Historically, the Board has made it particularly difficult for a unionized employer to adjust or update its operations in a way that affects employees. At default, when a union represents a group of employees, their employer must bargain with that union before taking any action that would change the employees’ working conditions. This duty to bargain potentially can restrict an employer in a broad range of ways, including with respect to decisions that might affect employees’ job duties, shifts, training, standards of conduct, and benefits. The Board has required employers to bargain over changes as minor as the prices of food in vending machines.
Although the Board recognizes certain exceptions to this general rule, it has interpreted these exceptions in a very narrow way. For example, an employer may decline to bargain over a matter when the union has “clearly and unmistakably waived” its right to bargain, such as through certain contract language, past practice, or other conduct. The Board imposes a heavy burden on an employer to satisfy this waiver standard. During the Obama administration, it was extremely difficult for an employer to establish a waiver unless it could show that the union took some affirmative action to waive its right (rather than just sitting on its hands), and unless the union waived its right about the exact topic at hand. General conduct language, such as “management rights” language, rarely sufficed to establish waiver under the view of the Obama Board.
Now, the new Republican-majority Board is showing that it will interpret this standard in a way that better recognizes employers’ interests. Of the Board’s three new Republican members, two have expressly written that they would like to reconsider the current waiver standard. They also have shown that, in the interim, they will apply the waiver standard in a much more balanced way. Most recently, in a decision this Fall (Weyerhaeuser NR Company, 366 NLRB No. 169), Board Member William Emanuel wrote that he “favore[ed] revisiting whether the Board should adopt the contract coverage analysis,” which is a more balanced corollary to the waiver standard. Member Emanuel then interpreted the existing waiver standard in a much less restrictive way than the Obama Board, by opining that an employer does not necessarily need to identify specific, affirmative language or conduct in order to establish waiver.
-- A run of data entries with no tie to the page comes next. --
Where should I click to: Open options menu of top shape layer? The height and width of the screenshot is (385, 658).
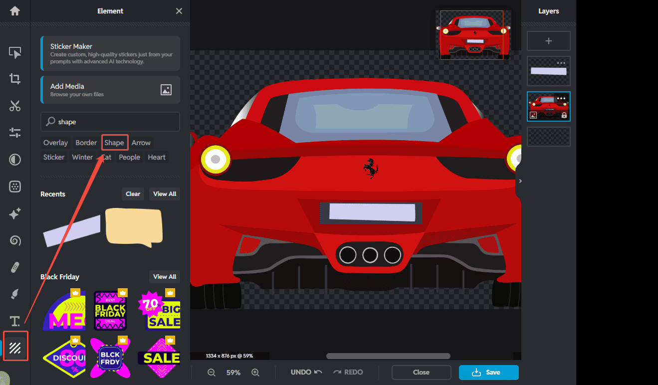[561, 63]
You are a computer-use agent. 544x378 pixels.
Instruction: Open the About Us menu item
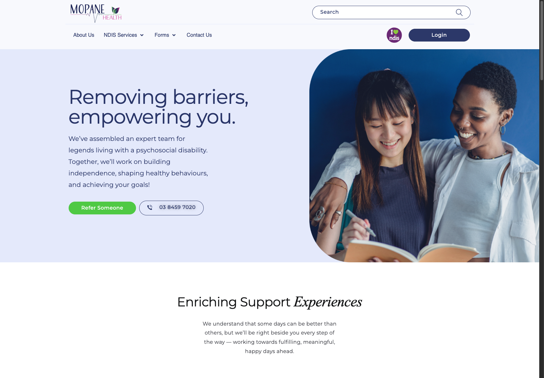(84, 35)
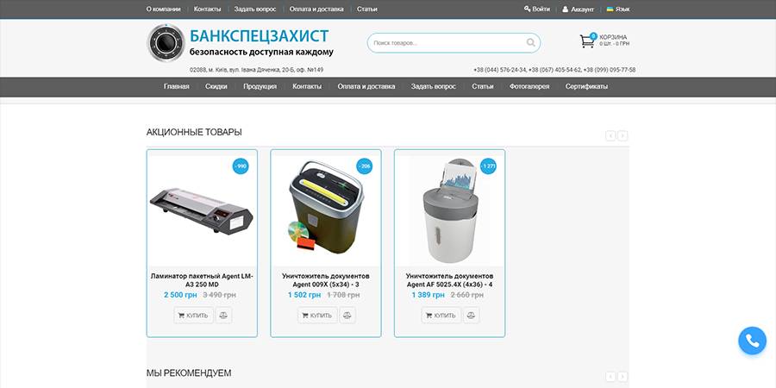Expand the Аккаунт account menu
Screen dimensions: 776x388
pos(578,9)
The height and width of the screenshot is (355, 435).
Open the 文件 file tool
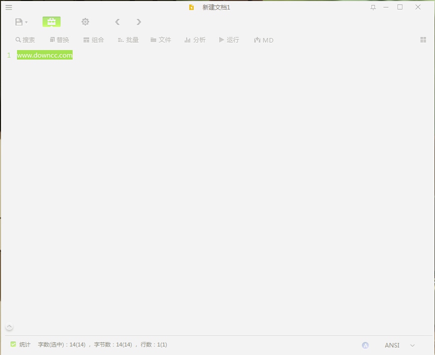161,40
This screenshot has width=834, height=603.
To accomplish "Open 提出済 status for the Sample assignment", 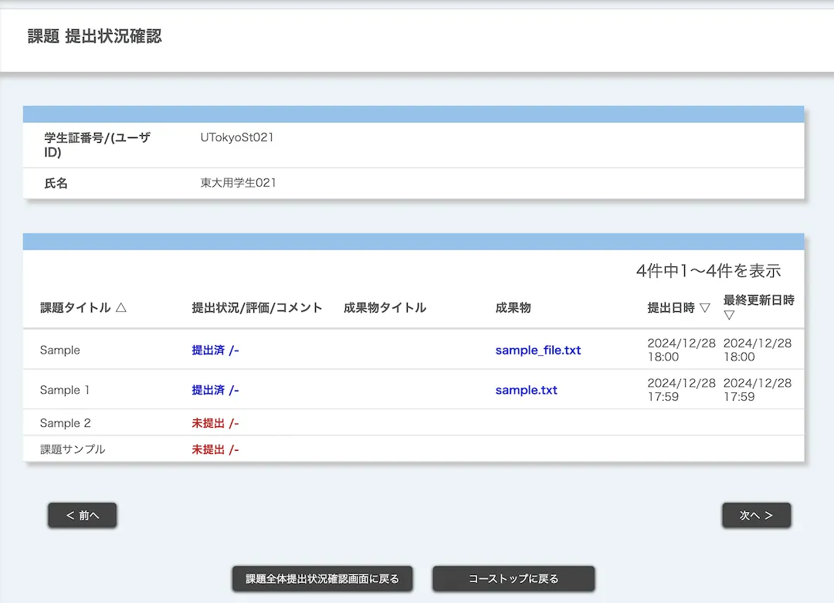I will coord(207,350).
Rather, Member Emanuel opined that contract language could constitute a waiver if it simply covers the subject matter at issue and does not prohibit the employer from acting.
In a similar case, new Republican Member Marvin Kaplan opined he also would like to reconsider aspects of the waiver standard (Raytheon Network Centric Systems, 365 NLRB No. 161). Although Member Kaplan was discussing a narrower aspect of the waiver standard, he clarified that he would consider expressly changing the law on this issue. Then, like Member Emanuel, he wrote that he views the current waiver standard in a more balanced way than the Obama Board. For example, he opined that management rights clauses generally will constitute a waiver, and that other general contract language also may suffice.
In short, the Board’s new Republican majority has shown that it interprets this important standard much more evenhandedly than the Board interpreted it in the past. Moreover, there is a real chance that the Board will take a step further in the near future and expressly implement a new standard. These are all welcome signs for employers who must balance their bargaining obligations with their need to effectively and efficiently manage their operations.